Fr. David O’Rourke, O.P., is professor of theology at the Dominican School of Philosophy and Theology, Graduate Theological Union, Berkeley California. Well known as a counselor, writer and lecturer, his recent book, A Process Called Conversion, was published by Doubleday in 1985.
TWO recent events — the publication of a study of American society and a rather painful newspaper story — have highlighted the power of religious symbols. They have also pointed out how religious symbols serve as basic forms in our language. In this essay I want to look first at the newspaper story as a means of illustrating the function of current religious symbols. Then I want to look at the published study because it presents a tally of America’s current functioning symbols.
No writer, at least one who spends his evenings reading John LeCarre or Agatha Christie, will ever move to his main point on the first page. I recognize that I am violating this principle by announcing that this article is about the language of religion. It is about symbols — visual images as well as institutions and words. And it is about our need to take charge of the symbols we use, to recognize that they are agreed on, socially constructed, and subject to human control. We flounder and trip in ill-fitting linguistic garments, wearing them because we think that they are all there is, if indeed we think of them at all. Yet alternatives are possible. As the study I mentioned will show, religious symbols are being cast and recast, edited and re-edited all the time.

## What the task requires
Answer these from the essay on religious symbols above:
(a) Who published A Process Called Conversion, and in what year?
(b) What two recent events does the essay say highlighted the power of religious symbols?
(c) Which two writers are named as evening reading?

## Source excerpt
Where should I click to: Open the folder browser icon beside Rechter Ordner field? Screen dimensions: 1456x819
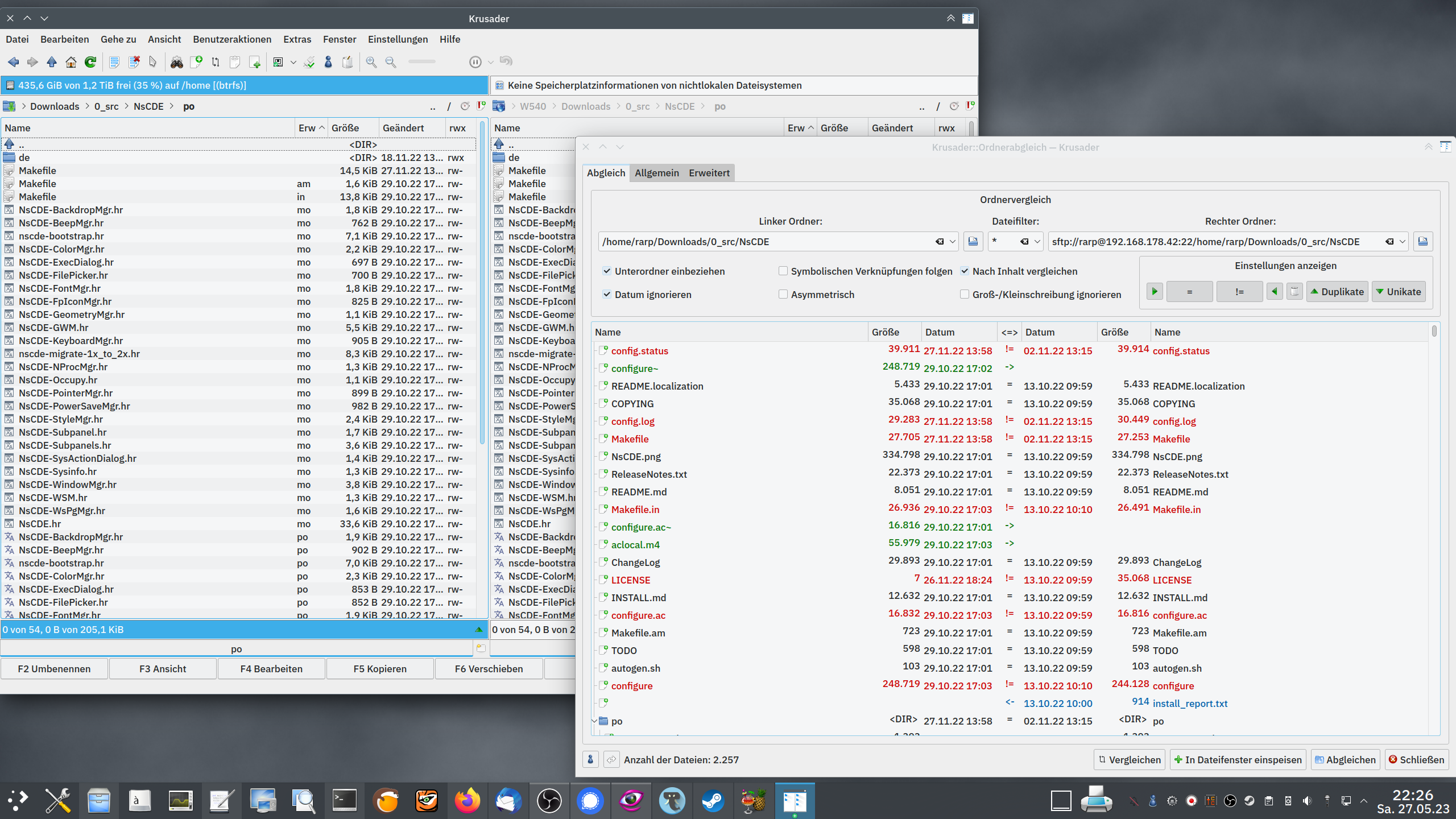pyautogui.click(x=1422, y=241)
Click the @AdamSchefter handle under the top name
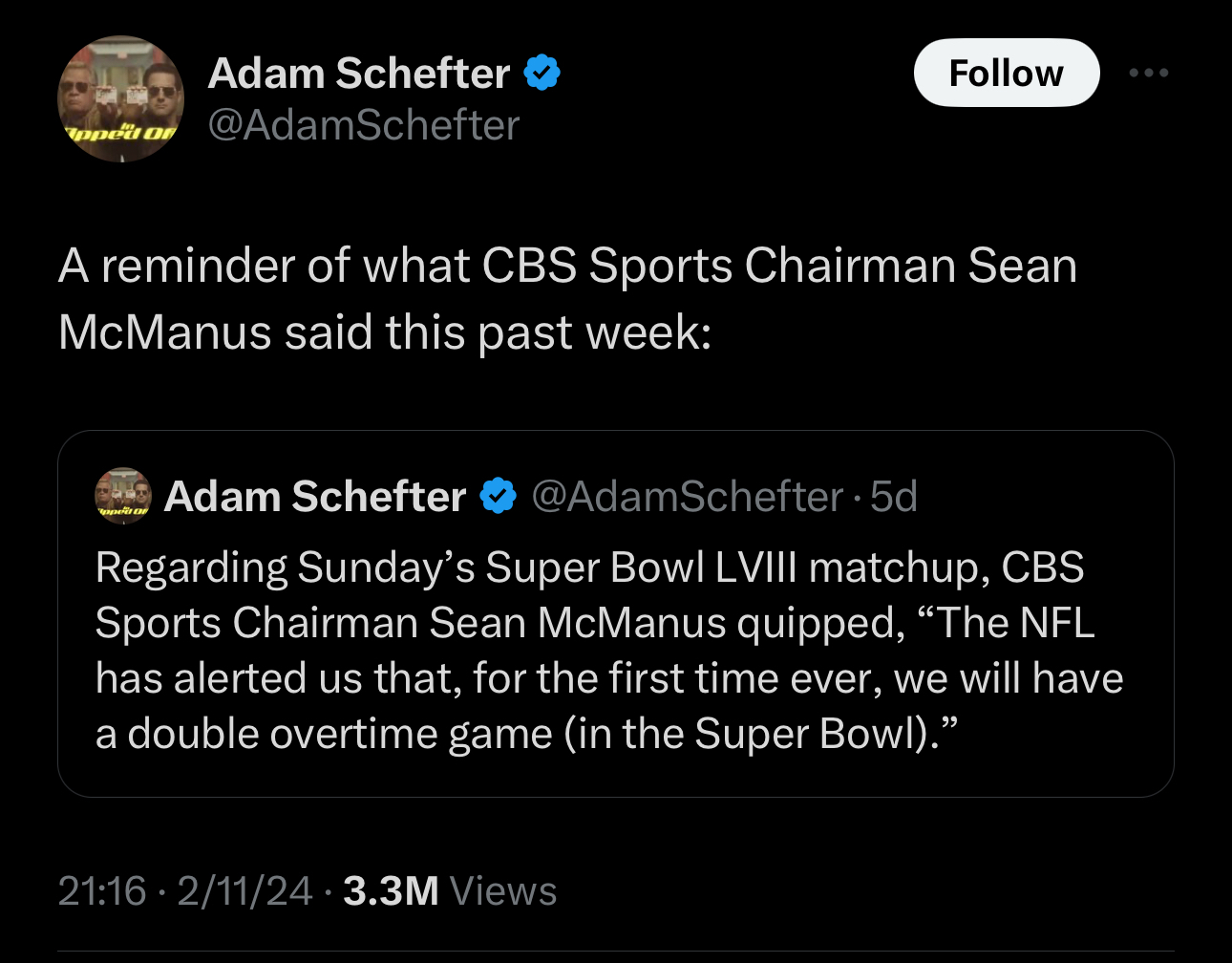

## Exercise response
(a) Doubleday, in 1985.
(b) The publication of a study of American society and a rather painful newspaper story.
(c) John LeCarre and Agatha Christie.